DATA RECORDS Block Start

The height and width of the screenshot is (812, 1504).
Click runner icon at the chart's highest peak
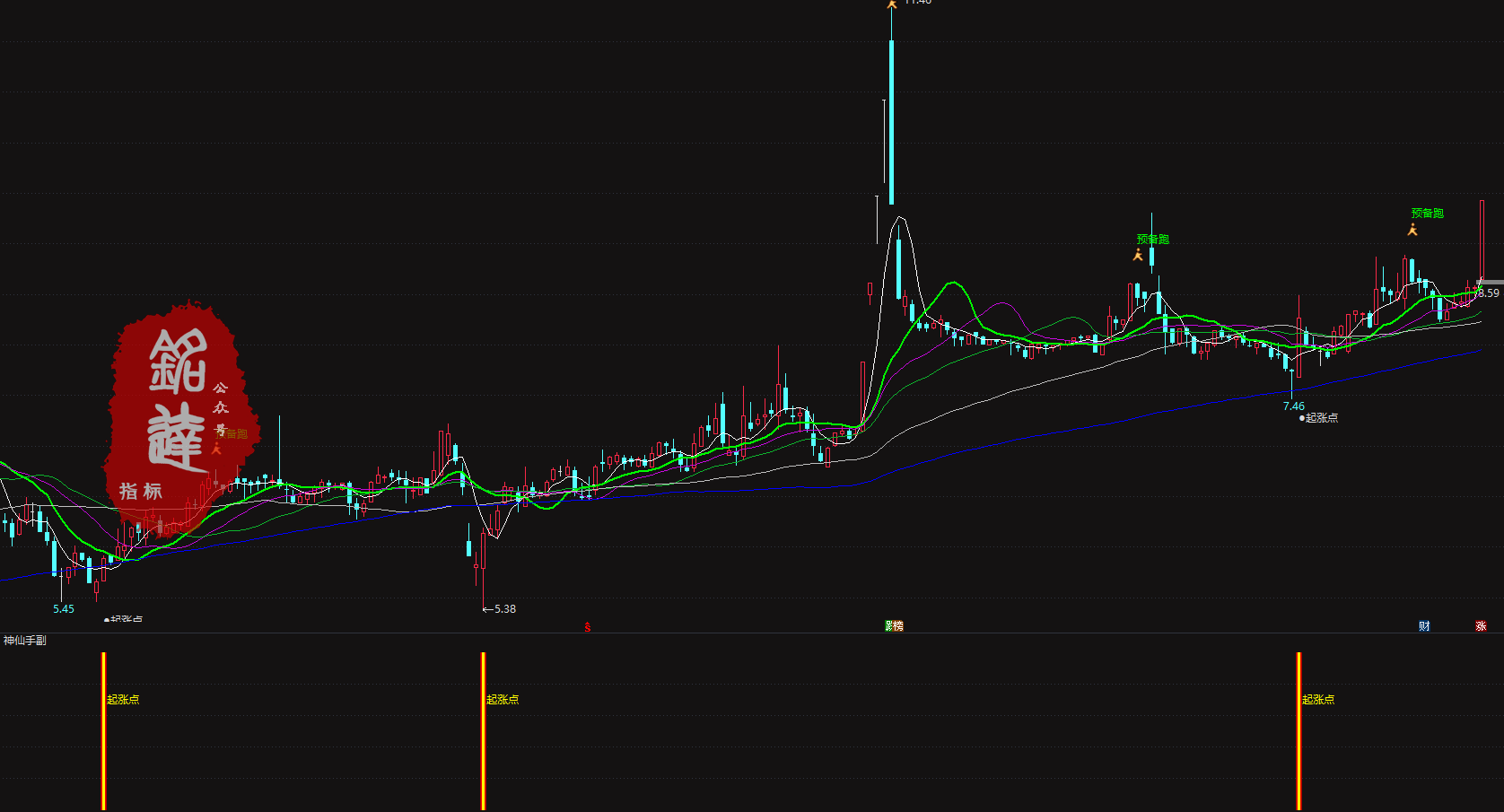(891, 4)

DATA RECORDS Block End
DATA RECORDS Block Start

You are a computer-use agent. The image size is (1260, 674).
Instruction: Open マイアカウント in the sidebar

DATA RECORDS Block End

**ASSIGNMENT:**
Starting at the line above that contains "You are a computer-use", write out each line exactly until the line that contains "Instruction: Open マイアカウント in the sidebar" has been written, and stop there.

**SOLVED PROBLEM:**
You are a computer-use agent. The image size is (1260, 674).
Instruction: Open マイアカウント in the sidebar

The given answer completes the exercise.